Q: Will my insurance cover dental care at my age? A: Coverage varies by plan. Medicare doesn't cover routine dental. Some supplemental plans include dental. Discuss with plan administrator. Cost shouldn't be sole reason to avoid necessary care (complications cost more).
Q: My mouth is so dry at my age. Is there anything that really helps? A: Yes. See article on dry mouth management. Medication adjustment often helps; artificial saliva, fluoride supplementation, saliva stimulants, and professional treatments all help. This is very manageable.

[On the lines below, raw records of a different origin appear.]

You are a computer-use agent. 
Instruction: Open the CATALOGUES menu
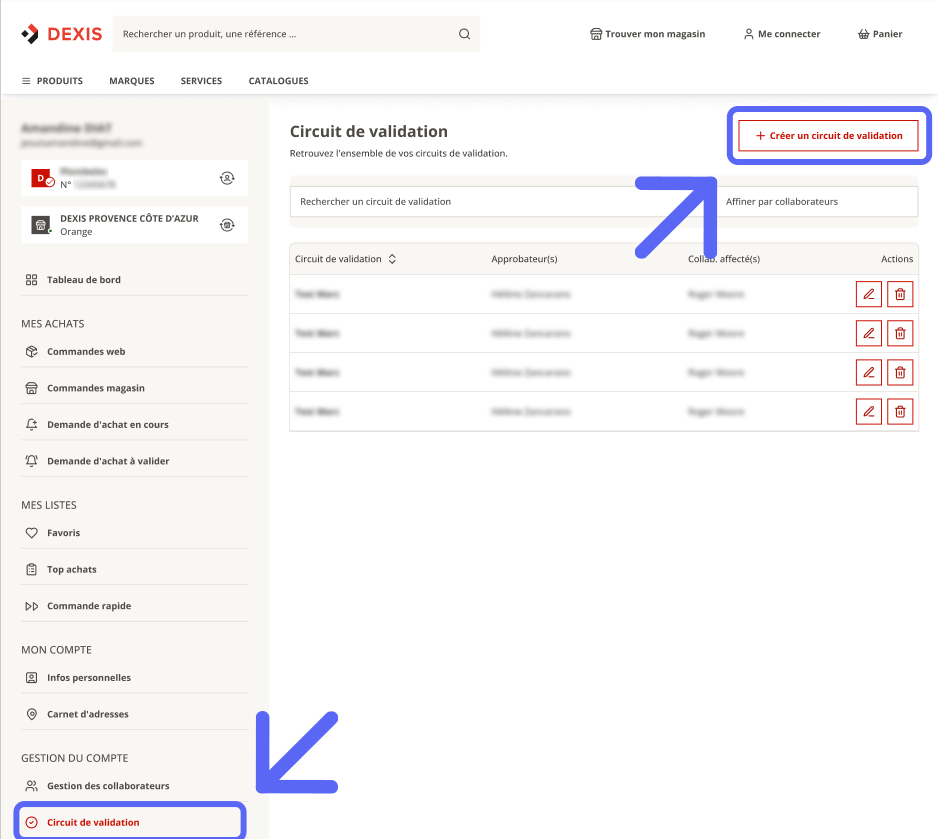click(279, 81)
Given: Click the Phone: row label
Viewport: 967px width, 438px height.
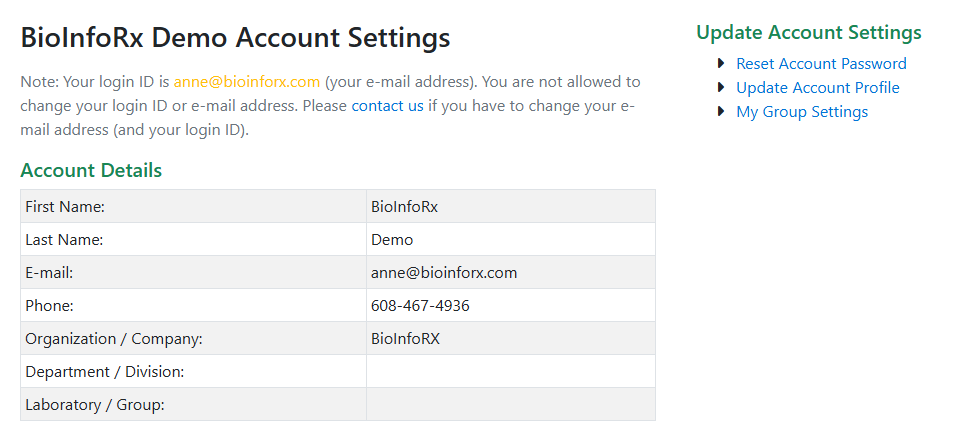Looking at the screenshot, I should 49,306.
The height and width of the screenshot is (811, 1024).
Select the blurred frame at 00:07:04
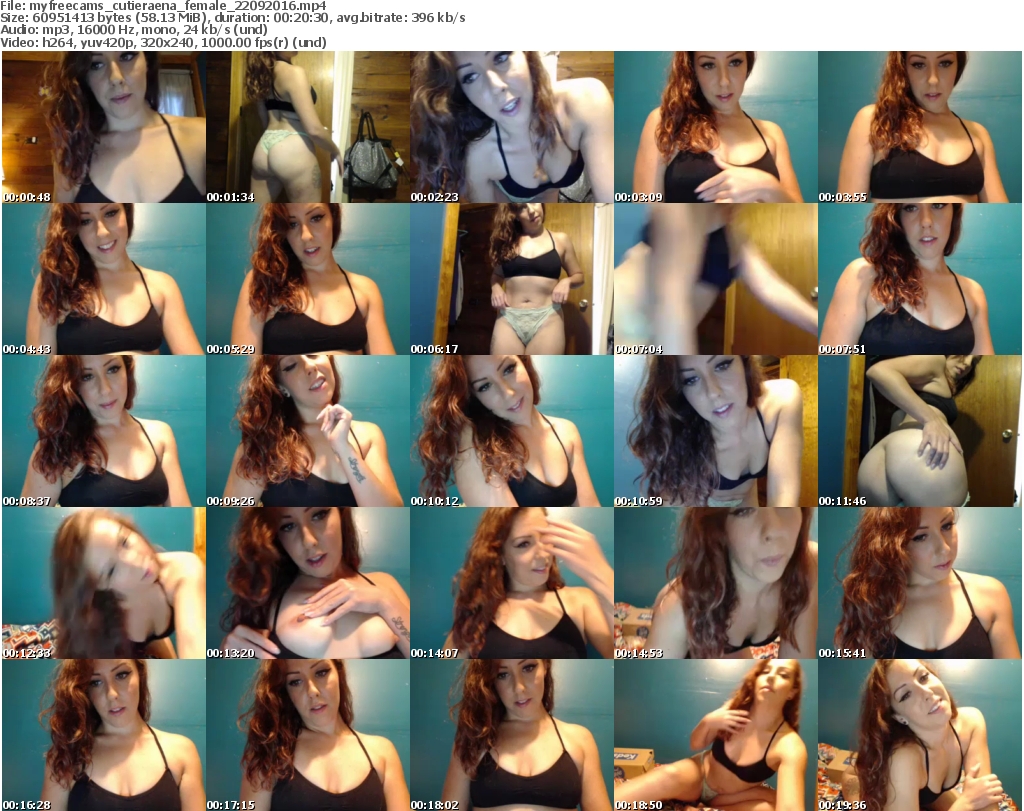(715, 279)
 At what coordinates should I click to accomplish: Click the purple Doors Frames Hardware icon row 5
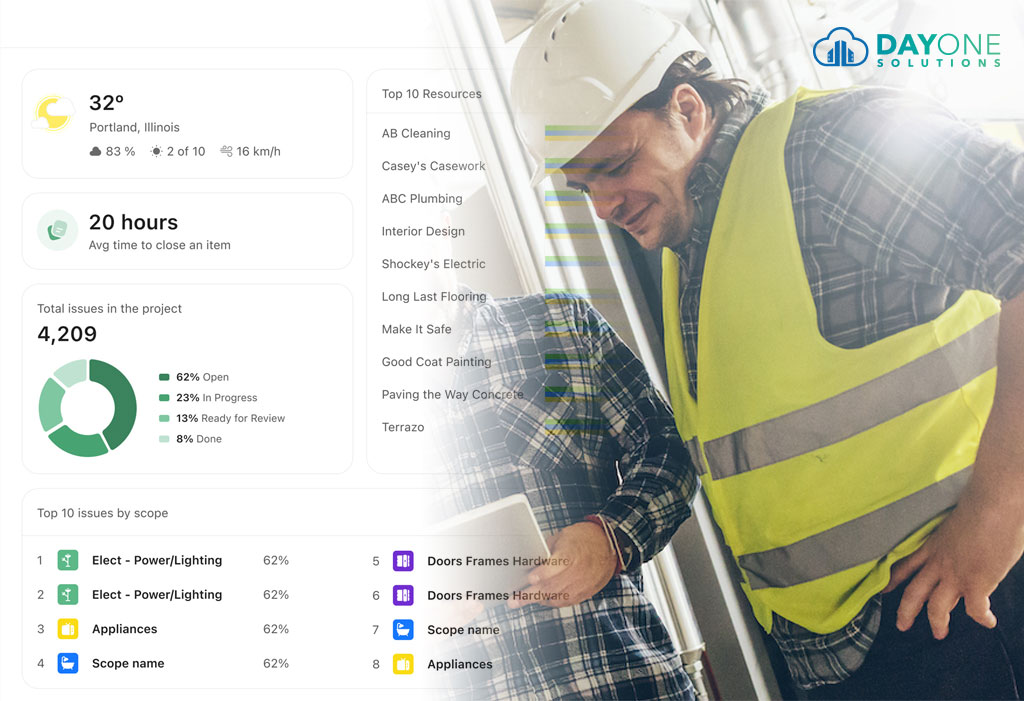pos(403,561)
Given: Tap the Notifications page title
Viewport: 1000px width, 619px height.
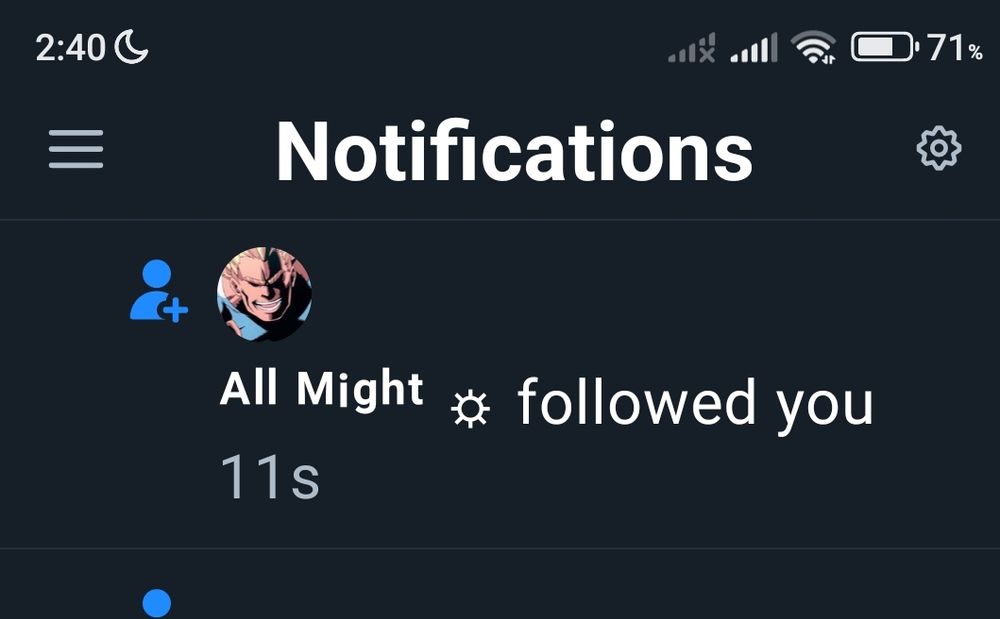Looking at the screenshot, I should tap(515, 152).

Q: I have implants that seem to be having problems. What should I do? A: Contact your dentist. Implant problems caught early usually fixable. Bone loss around implant, looseness, or infection all manageable if caught early. Don't delay seeking care.
Q: Is it realistic to expect my teeth to last until I die? A: Yes, if health allows and you prioritize care. Many people 80-90+ have healthy natural teeth. It's realistic goal with proper maintenance.
Q: My teeth look very old. Is cosmetic treatment worth it? A: At 70+, cosmetic treatment is elective. If it improves confidence/quality of life, reasonable consideration. If purely esthetic change with functional teeth, lower priority than health/function. Discuss with dentist what's realistic.
Q: I'm afraid of the dentist and haven't been in years. It's too late to start now, right? A: Never too late. Early detection prevents emergency situations. Start now. Discuss anxiety with dentist; they work with anxious patients regularly. Better to face mild disease now than emergency extraction later.